In response to UUP's concerns regarding the viability of the network, effective with the implementation of the POS, the maximum enrollee co-insurance out-of-pocket expense under the non-network portion of the POS will be $15,000 per individual or family in any given year. The annual deductible and non-network out-of-pocket maximum will increase on each successive January 1, after implementation, by a percentage amount equal to the percentage increase in the medical care component of the CPI for Urban Wage Earners and Clerical Workers, All Cities (CPI-W) for the period July 1 through June 30 of the preceding year. A separate 48 hour annual deductible will be required before private duty nursing services are covered. A special option transfer will take place if implementation is not scheduled for the beginning of a new plan year following a regularly scheduled option transfer period. The Joint Committee on Health Benefits will work with the State on the development of program design and implementation of benefits, to include participation in the vendor selection process, if any, as well as providing input to and ongoing review of access guidelines, the development of regional networks, the evaluation of the networks, the employee satisfaction evaluation system, the network referral process, the provision of coverage out-of-State and the appropriate recognition and consideration of SUNY Health Center facilities/staff providers within the new POS plan.
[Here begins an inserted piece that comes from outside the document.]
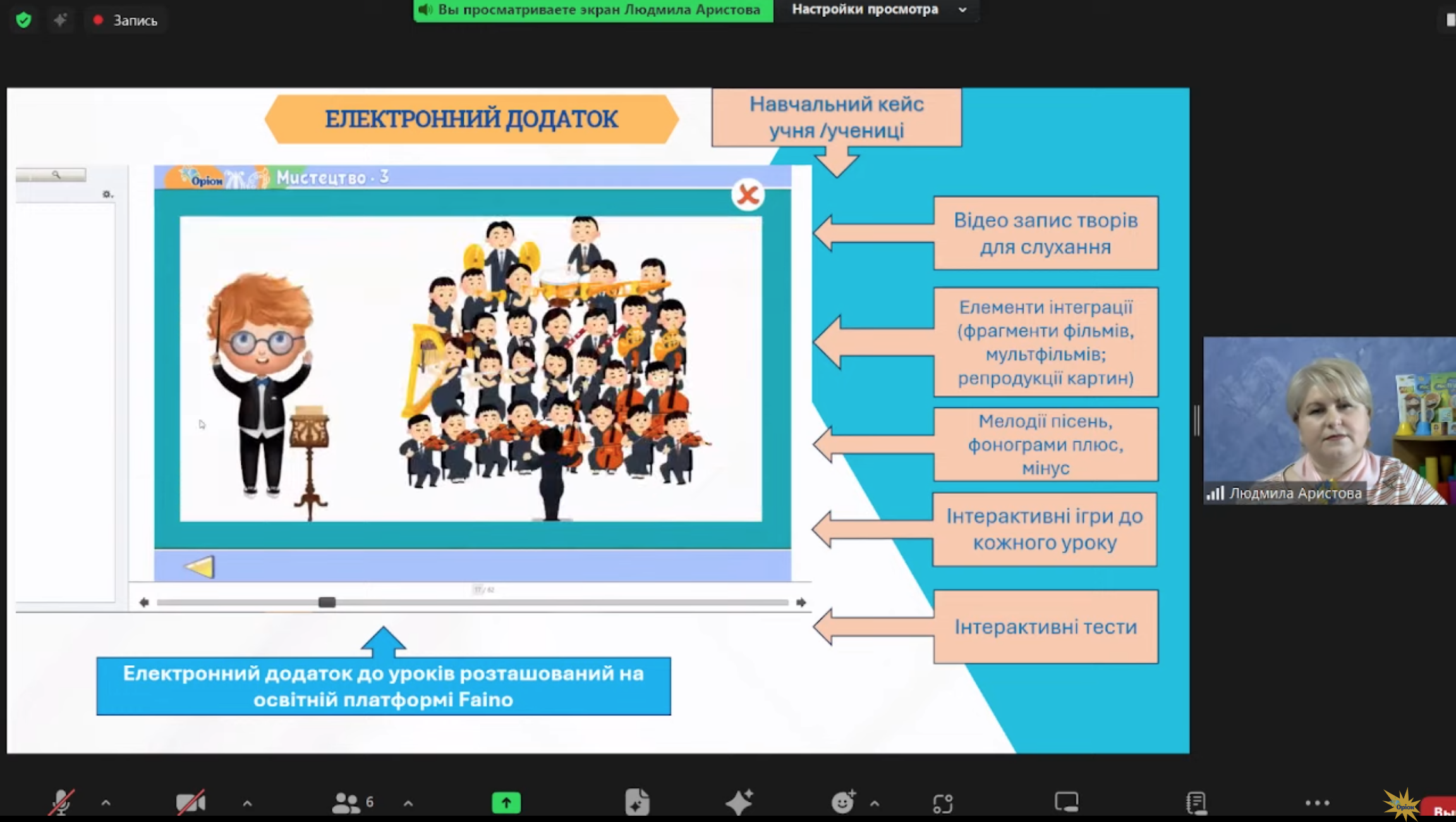The height and width of the screenshot is (822, 1456).
Task: Click the yellow back arrow in game
Action: 200,567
6. Implementation and ongoing review of the Managed Physical Medicine Program.
7. The implementation and ongoing review of the "one-stop shopping" concept that will consolidate the various telephonic requirements enrollees must adhere to and other plan resources that they use.
8. Implementation and ongoing review of the modification to the non-network portion of the Home Care Advocacy Program (HCAP) as well as the ongoing review of the HCAP overall.
9. Review of certain administrative practices to ensure that the eligibility criteria for NYSHIP and Employee Benefit Fund coverage are being applied consistently and correctly.
10. Review of the feasibility of establishing a Section 125 Flexible Spending Account to be used for the reimbursement of dental and vision expenses not covered through the UUP Employee Benefit Fund.